"Reforming the Dutch labour market will foster entrepreneurship"

Erik Stam, Entrepreneurial Ecosystems
Erik Stam, Utrecht University School of Economics.

The rules concerning work and social security in the Netherlands must be completely overhauled to ensure our future prosperity. A Committee on the Regulation of Work (the Borstlap Committee) wrote a far-reaching advice to the Dutch government. Erik Stam, professor of Strategy, Organization and Entrepreneurship at the Utrecht University School of Economics is one of its authors.

"In wat voor land willen wij werken? (What kind of country do we want to work in) is the title of the report. The committee investigated the rules that apply in the Netherlands on labour and whether they still fit the way we will work in the future.

Reducing the differences between employees, freelancers and flex workers

Labour law, social security, taxation and skills and knowledge development, everything must focus on reducing the difference between employees, freelancers and flex workers. There's a big difference between their rights in the Netherlands. According to the committee, these growing differences are unjust and harmful to long-term prosperity.

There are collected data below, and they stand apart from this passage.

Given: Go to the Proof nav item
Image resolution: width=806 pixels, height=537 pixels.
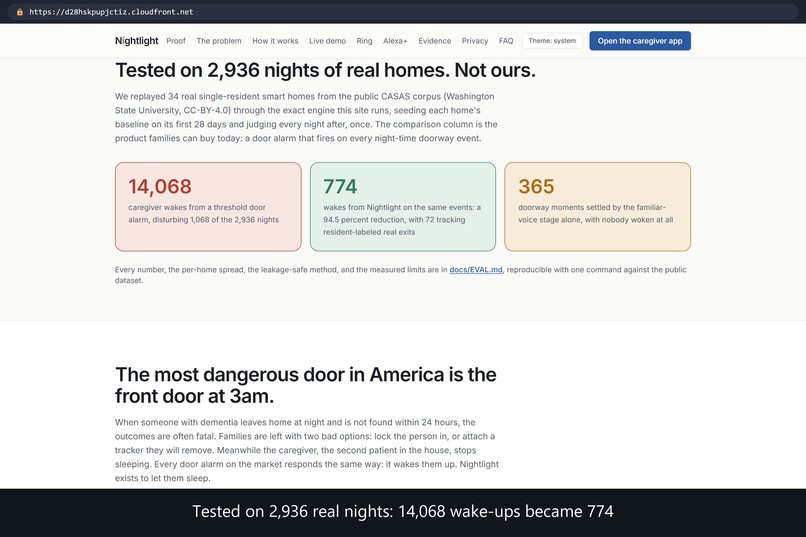Looking at the screenshot, I should pos(176,41).
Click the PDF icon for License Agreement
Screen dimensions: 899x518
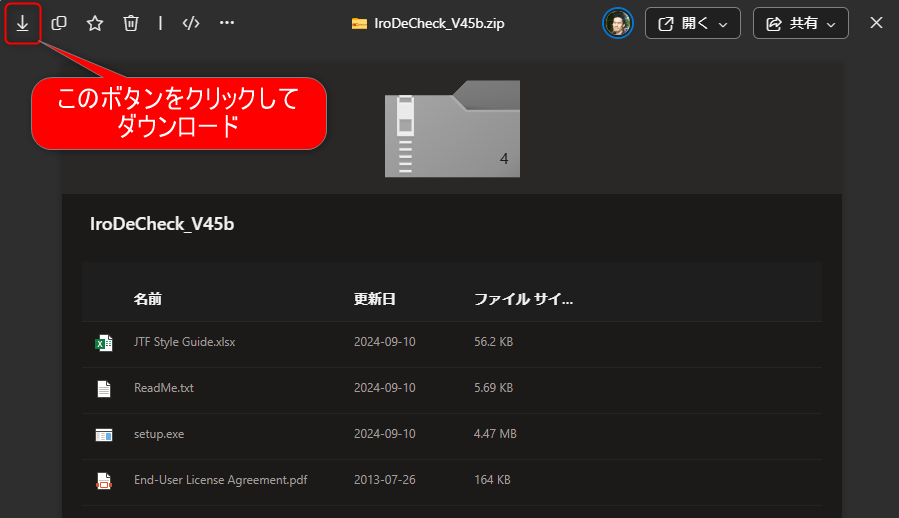(104, 480)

Erik Stam, professor of Strategy, Organization & Entrepreneurship at the Utrecht University School of Economics contributed - among other parts - to the sections on entrepreneurship in the report. "In the transformation from an industrial economy to a knowledge economy, the importance of innovative entrepreneurship as the engine of future prosperity is increasing. Regulation of work should foster and encourage innovative entrepreneurship," says Stam. "The report proposes multiple directions to drive innovative entrepreneurship and ultimately prosperity."

The report makes recommendations to make it more attractive to become an employer.

Professor of Strategy, Organization & Entrepreneurship at the Utrecht University School of Economics

According to Stam, the report also provides advice in giving employees more room to be entrepreneurs. Investing in organisations and in people should be made more attractive. "The country we want to work in, is an entrepreneurial country. A country in which everyone actively contributes to achieving their own and common well-being," says Stam

Erik Stam is a researcher in the Future of Work hub at Utrecht University.